» **YOUR OBJECTIVE**
The line containing "Go to Безопасность", and every line after it to the end of the listing, should be repeated exactly; the pictures should not.
*** RECORDS FOR THIS EXERCISE Section Begins ***
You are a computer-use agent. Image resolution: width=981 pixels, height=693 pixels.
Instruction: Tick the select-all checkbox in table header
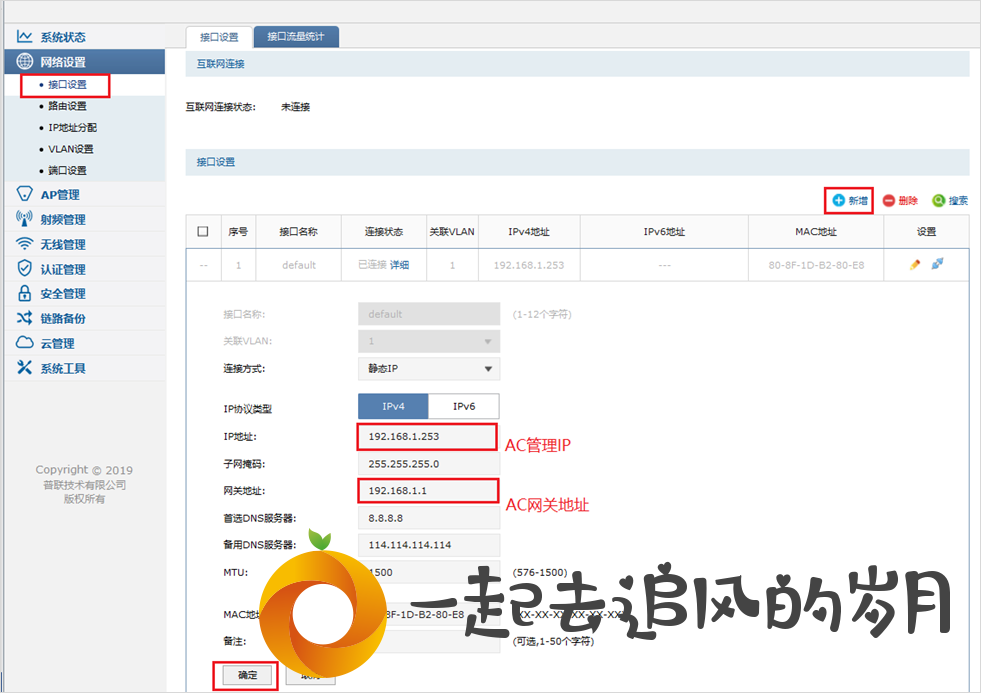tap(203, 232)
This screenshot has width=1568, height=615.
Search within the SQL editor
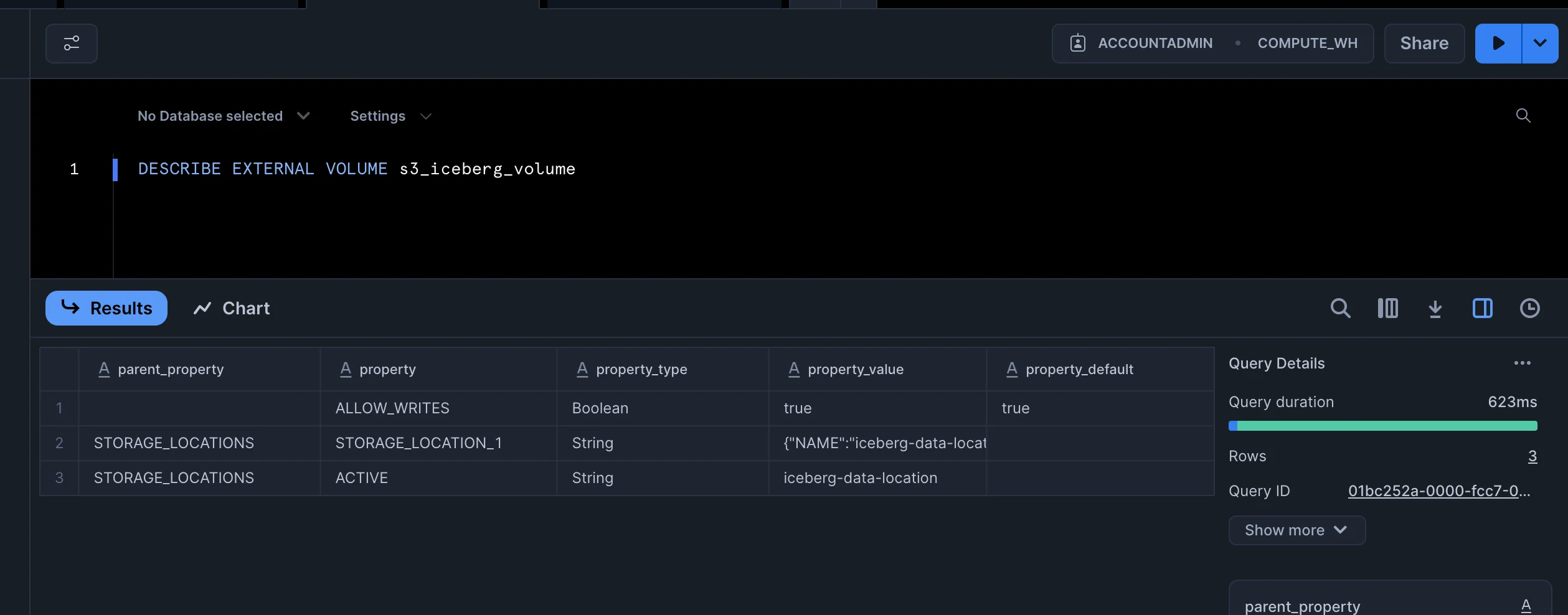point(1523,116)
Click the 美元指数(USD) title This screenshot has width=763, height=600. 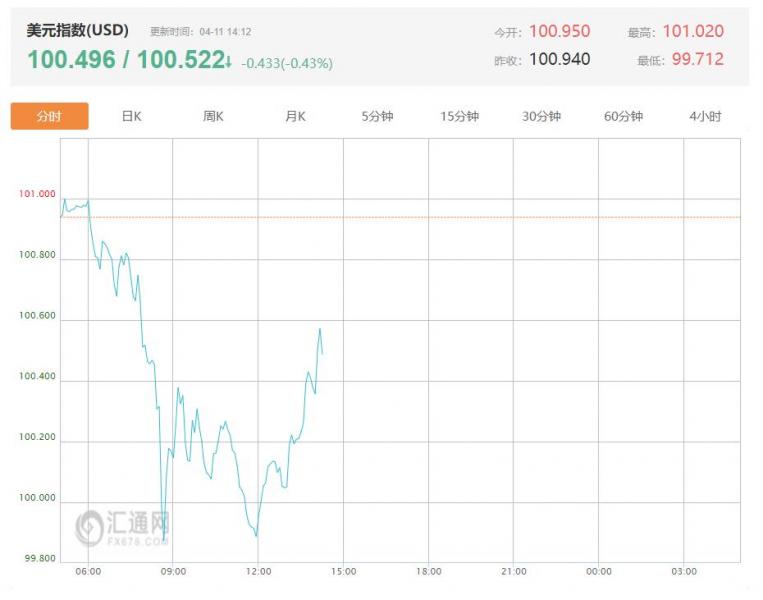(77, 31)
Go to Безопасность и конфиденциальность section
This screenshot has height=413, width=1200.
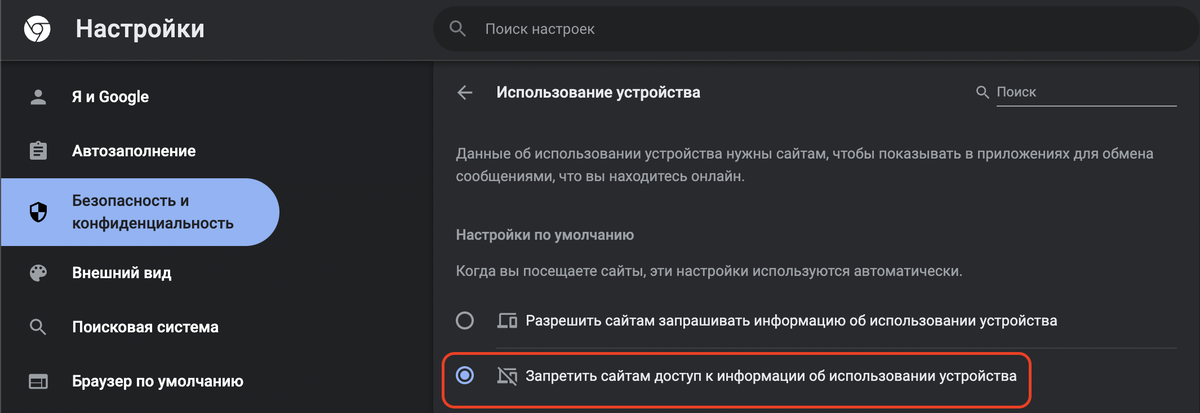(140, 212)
*** RECORDS FOR THIS EXERCISE Section Ends ***
» **SOLUTION BELOW**
Go to Безопасность и конфиденциальность section
This screenshot has height=413, width=1200.
(140, 212)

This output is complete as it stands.